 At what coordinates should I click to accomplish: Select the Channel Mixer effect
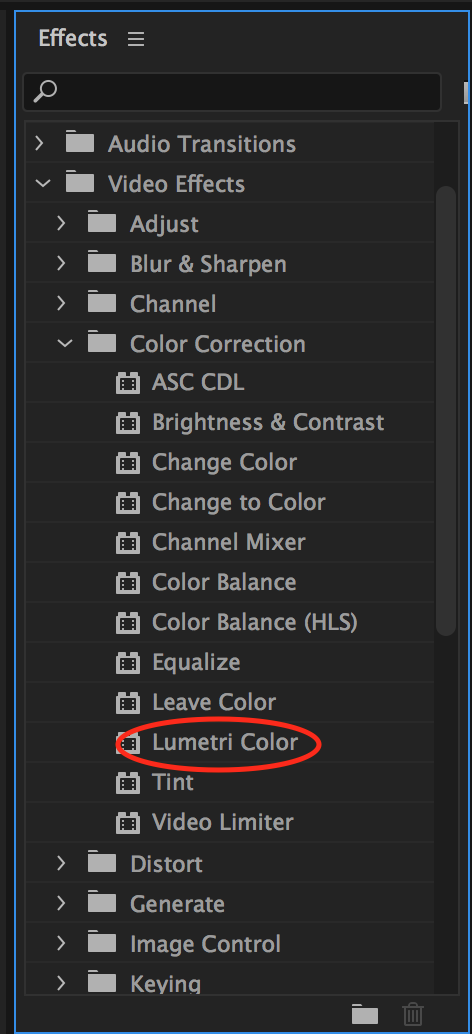(229, 543)
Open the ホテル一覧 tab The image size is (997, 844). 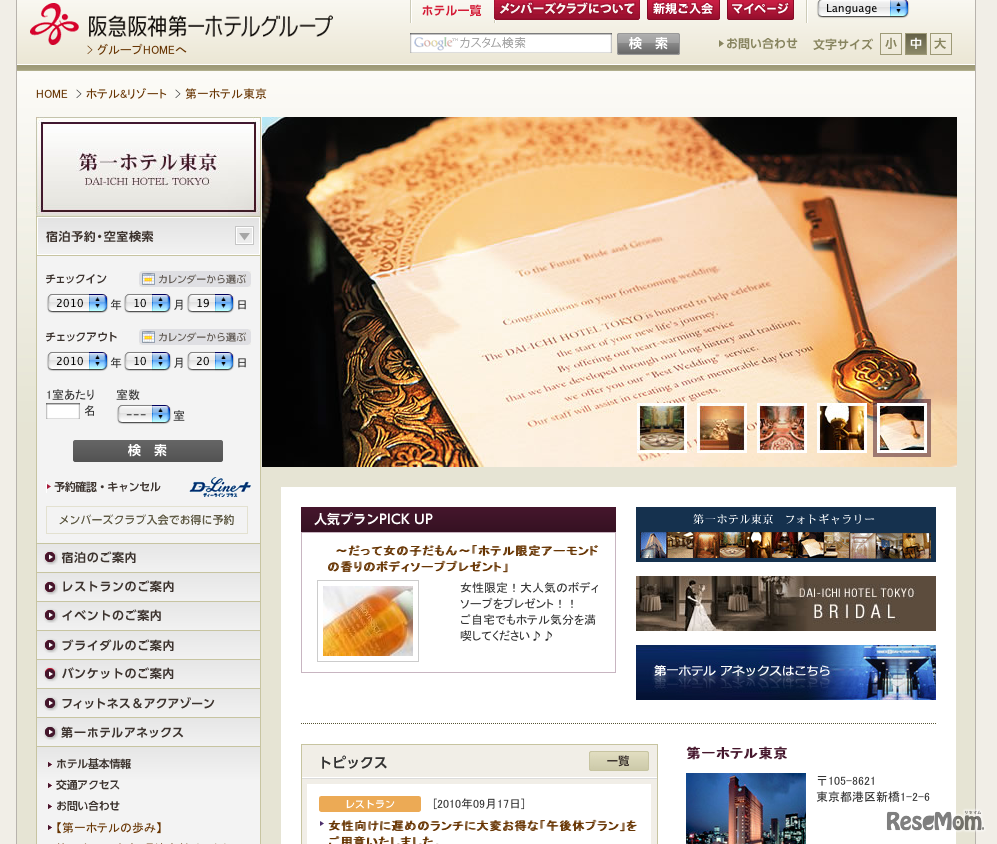point(451,10)
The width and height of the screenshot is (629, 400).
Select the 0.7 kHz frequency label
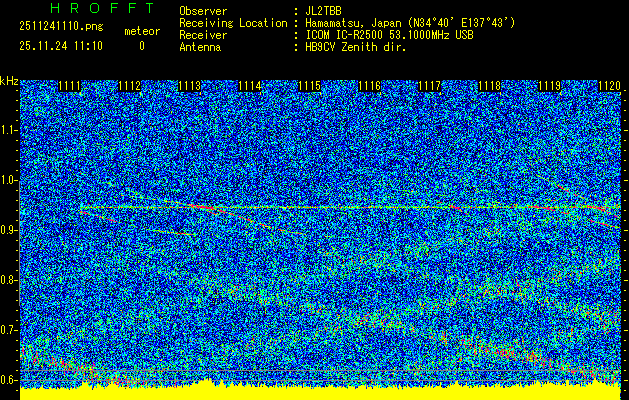9,330
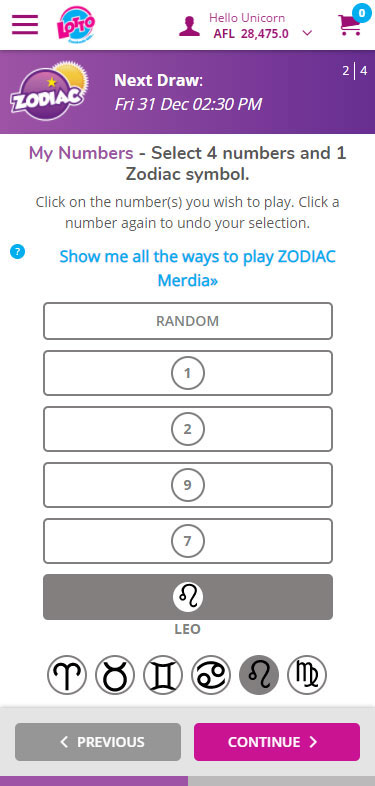
Task: Click the number 2 slot
Action: click(x=188, y=429)
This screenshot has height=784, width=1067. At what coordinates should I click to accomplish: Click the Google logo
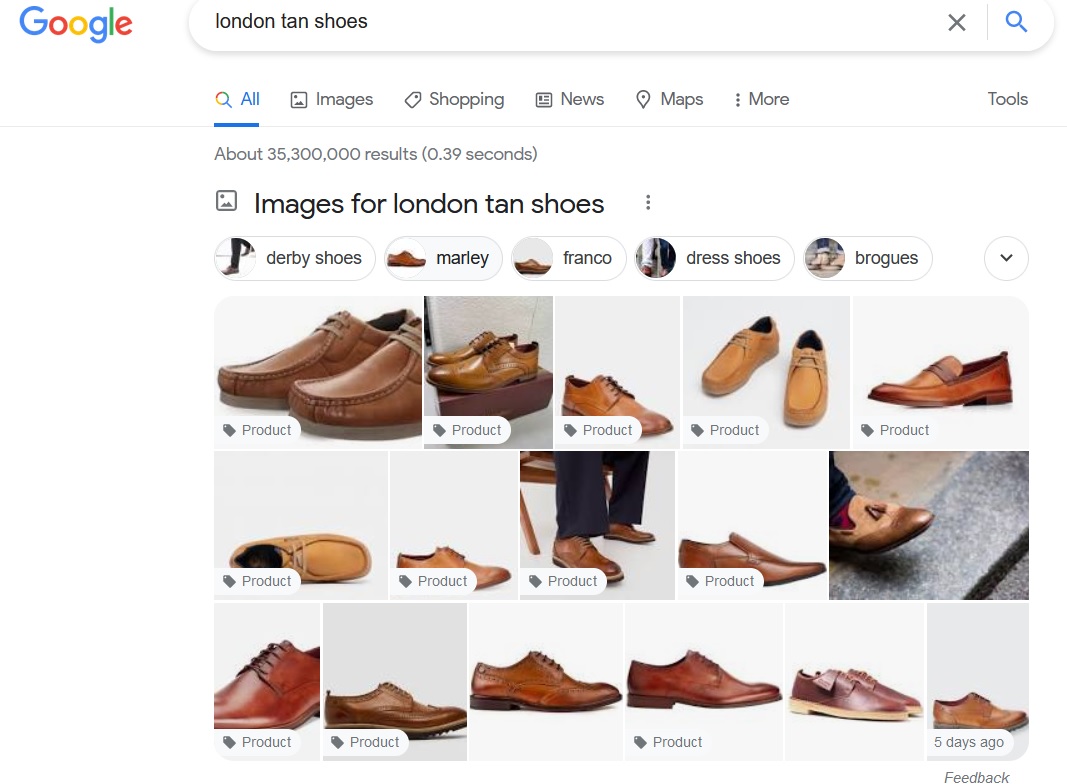coord(76,24)
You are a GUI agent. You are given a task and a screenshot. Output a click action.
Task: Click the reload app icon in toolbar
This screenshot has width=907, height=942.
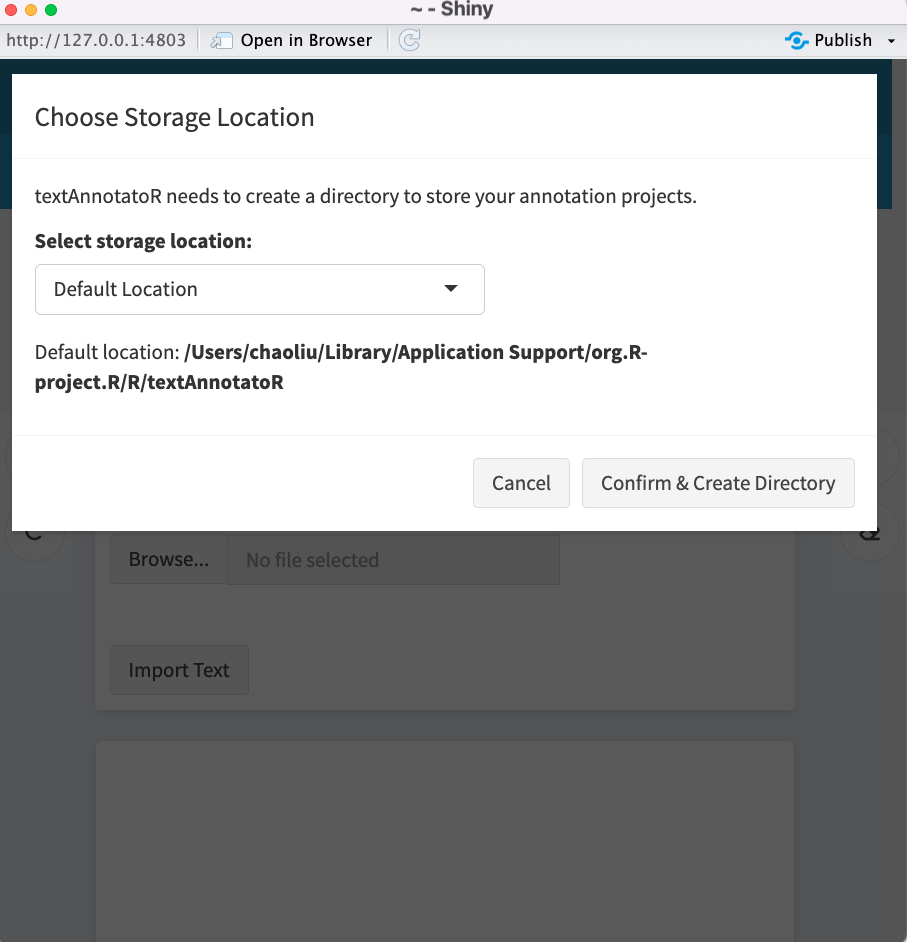(410, 40)
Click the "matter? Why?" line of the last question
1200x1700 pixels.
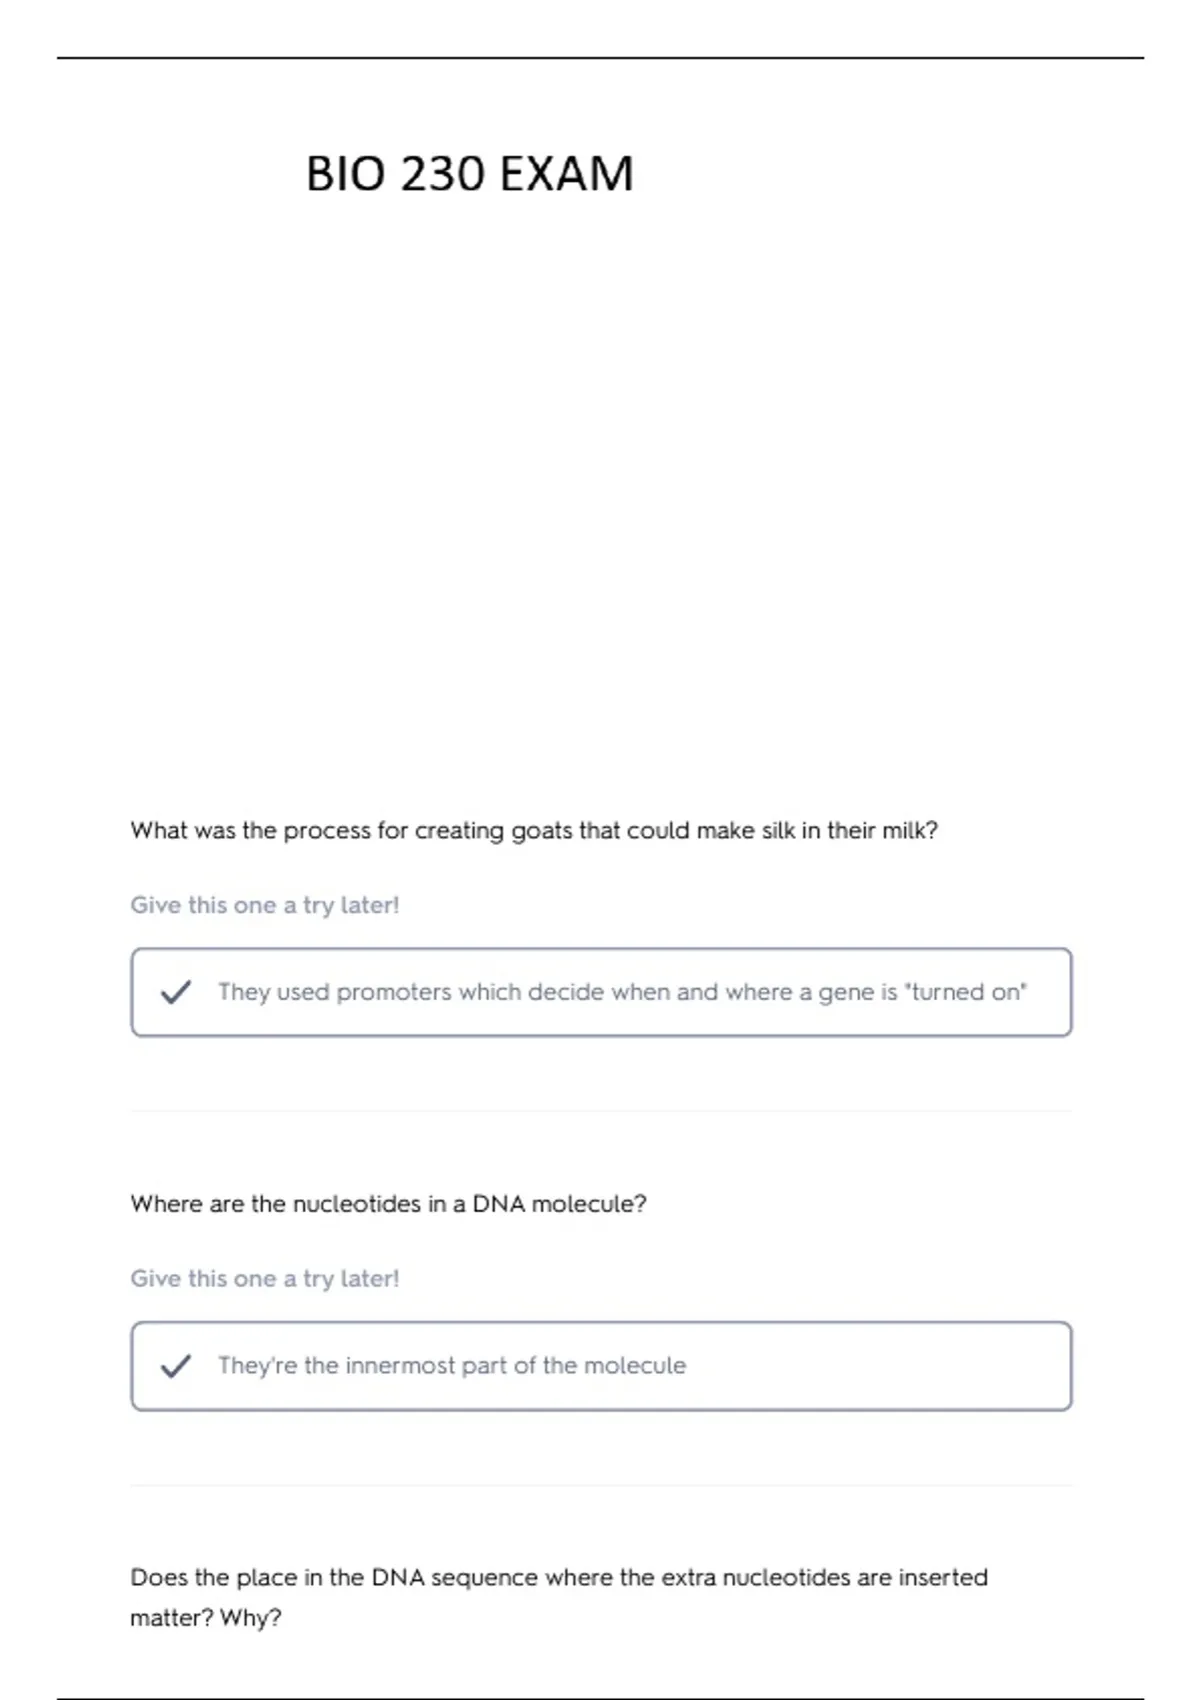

====================

Word for word, restate the lines above from the one with "The width and" through the one with "You are a GUI", keeping both ends and dropping the pictures.

▸ **RESULT FOR THIS TASK**:
The width and height of the screenshot is (629, 400).
Select the 0.7 kHz frequency label
9,330
Task: Click the number 2 slot
Action: click(x=188, y=429)
This screenshot has height=784, width=1067. At what coordinates should I click to accomplish: Click the Google logo
coord(76,24)
You are a GUI agent. You are given a task and a screenshot. Output a click action.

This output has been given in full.